====== MATERIAL FOR THIS EXERCISE
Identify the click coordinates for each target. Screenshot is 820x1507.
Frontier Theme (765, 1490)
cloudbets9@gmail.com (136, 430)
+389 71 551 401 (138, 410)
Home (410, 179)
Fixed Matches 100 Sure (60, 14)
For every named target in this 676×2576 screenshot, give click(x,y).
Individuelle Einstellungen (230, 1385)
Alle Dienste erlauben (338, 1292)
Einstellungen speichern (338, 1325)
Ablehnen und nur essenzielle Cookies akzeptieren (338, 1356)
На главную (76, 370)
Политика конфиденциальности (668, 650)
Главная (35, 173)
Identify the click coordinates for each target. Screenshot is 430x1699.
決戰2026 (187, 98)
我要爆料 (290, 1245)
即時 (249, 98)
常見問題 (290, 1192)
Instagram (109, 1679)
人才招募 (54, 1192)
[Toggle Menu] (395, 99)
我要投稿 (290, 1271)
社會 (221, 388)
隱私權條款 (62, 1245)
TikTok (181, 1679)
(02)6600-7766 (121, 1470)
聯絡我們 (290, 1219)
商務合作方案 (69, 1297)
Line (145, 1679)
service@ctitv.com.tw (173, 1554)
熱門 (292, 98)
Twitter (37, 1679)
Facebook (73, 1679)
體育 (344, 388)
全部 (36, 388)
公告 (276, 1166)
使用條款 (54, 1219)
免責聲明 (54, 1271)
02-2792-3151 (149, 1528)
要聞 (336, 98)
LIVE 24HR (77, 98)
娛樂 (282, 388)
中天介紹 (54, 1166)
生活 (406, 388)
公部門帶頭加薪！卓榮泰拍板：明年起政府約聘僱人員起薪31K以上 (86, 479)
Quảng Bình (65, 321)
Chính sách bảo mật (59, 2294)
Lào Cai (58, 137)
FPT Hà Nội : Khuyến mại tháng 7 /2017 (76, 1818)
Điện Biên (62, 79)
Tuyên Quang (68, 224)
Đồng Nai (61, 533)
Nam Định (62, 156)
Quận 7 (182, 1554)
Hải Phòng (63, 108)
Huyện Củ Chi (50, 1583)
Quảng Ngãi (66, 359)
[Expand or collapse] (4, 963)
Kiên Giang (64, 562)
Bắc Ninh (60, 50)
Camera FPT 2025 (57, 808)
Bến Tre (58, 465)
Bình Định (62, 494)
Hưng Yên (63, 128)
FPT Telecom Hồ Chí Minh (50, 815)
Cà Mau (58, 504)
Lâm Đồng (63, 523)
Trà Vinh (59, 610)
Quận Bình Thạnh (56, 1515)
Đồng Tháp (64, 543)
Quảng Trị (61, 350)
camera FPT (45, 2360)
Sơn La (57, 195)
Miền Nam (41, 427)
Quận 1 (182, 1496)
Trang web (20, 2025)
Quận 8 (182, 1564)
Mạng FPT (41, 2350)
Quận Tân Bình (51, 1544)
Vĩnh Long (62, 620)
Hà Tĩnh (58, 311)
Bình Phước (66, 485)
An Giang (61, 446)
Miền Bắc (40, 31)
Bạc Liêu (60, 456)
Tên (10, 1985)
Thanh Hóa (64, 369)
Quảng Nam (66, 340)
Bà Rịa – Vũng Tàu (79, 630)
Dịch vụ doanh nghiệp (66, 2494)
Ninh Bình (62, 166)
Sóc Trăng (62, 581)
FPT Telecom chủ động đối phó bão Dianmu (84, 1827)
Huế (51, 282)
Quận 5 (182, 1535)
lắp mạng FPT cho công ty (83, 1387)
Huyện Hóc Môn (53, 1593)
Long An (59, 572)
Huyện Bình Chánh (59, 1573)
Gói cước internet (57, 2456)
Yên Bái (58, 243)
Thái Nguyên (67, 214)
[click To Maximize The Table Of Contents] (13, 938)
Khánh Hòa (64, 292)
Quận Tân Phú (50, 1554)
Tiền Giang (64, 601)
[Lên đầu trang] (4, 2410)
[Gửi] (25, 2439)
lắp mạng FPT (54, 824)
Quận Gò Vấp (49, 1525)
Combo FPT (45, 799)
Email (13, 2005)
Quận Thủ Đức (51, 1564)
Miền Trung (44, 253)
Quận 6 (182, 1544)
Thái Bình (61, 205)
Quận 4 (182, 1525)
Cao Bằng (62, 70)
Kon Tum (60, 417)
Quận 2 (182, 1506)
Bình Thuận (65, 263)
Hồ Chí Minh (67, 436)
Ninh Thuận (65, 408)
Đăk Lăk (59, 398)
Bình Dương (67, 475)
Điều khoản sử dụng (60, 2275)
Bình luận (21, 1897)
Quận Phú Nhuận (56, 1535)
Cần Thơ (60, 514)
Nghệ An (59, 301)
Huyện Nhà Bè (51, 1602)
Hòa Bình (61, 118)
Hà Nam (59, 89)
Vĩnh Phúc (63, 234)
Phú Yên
============
* **EXERCISE**:
The lines above, starting at the one with "全部 (36, 388)" and ending at the one with "Bà Rịa – Vũng Tàu (79, 630)", are the only ones to return, exactly as written.

* **RESULT**:
全部 (36, 388)
公告 (276, 1166)
使用條款 (54, 1219)
免責聲明 (54, 1271)
02-2792-3151 (149, 1528)
要聞 (336, 98)
LIVE 24HR (77, 98)
娛樂 (282, 388)
中天介紹 (54, 1166)
生活 (406, 388)
公部門帶頭加薪！卓榮泰拍板：明年起政府約聘僱人員起薪31K以上 (86, 479)
Quảng Bình (65, 321)
Chính sách bảo mật (59, 2294)
Lào Cai (58, 137)
FPT Hà Nội : Khuyến mại tháng 7 /2017 (76, 1818)
Điện Biên (62, 79)
Tuyên Quang (68, 224)
Đồng Nai (61, 533)
Nam Định (62, 156)
Quận 7 (182, 1554)
Hải Phòng (63, 108)
Huyện Củ Chi (50, 1583)
Quảng Ngãi (66, 359)
[Expand or collapse] (4, 963)
Kiên Giang (64, 562)
Bắc Ninh (60, 50)
Camera FPT 2025 (57, 808)
Bến Tre (58, 465)
Bình Định (62, 494)
Hưng Yên (63, 128)
FPT Telecom Hồ Chí Minh (50, 815)
Cà Mau (58, 504)
Lâm Đồng (63, 523)
Trà Vinh (59, 610)
Quận Bình Thạnh (56, 1515)
Đồng Tháp (64, 543)
Quảng Trị (61, 350)
camera FPT (45, 2360)
Sơn La (57, 195)
Miền Nam (41, 427)
Quận 1 (182, 1496)
Trang web (20, 2025)
Quận 8 (182, 1564)
Mạng FPT (41, 2350)
Quận Tân Bình (51, 1544)
Vĩnh Long (62, 620)
Hà Tĩnh (58, 311)
Bình Phước (66, 485)
An Giang (61, 446)
Miền Bắc (40, 31)
Bạc Liêu (60, 456)
Tên (10, 1985)
Thanh Hóa (64, 369)
Quảng Nam (66, 340)
Bà Rịa – Vũng Tàu (79, 630)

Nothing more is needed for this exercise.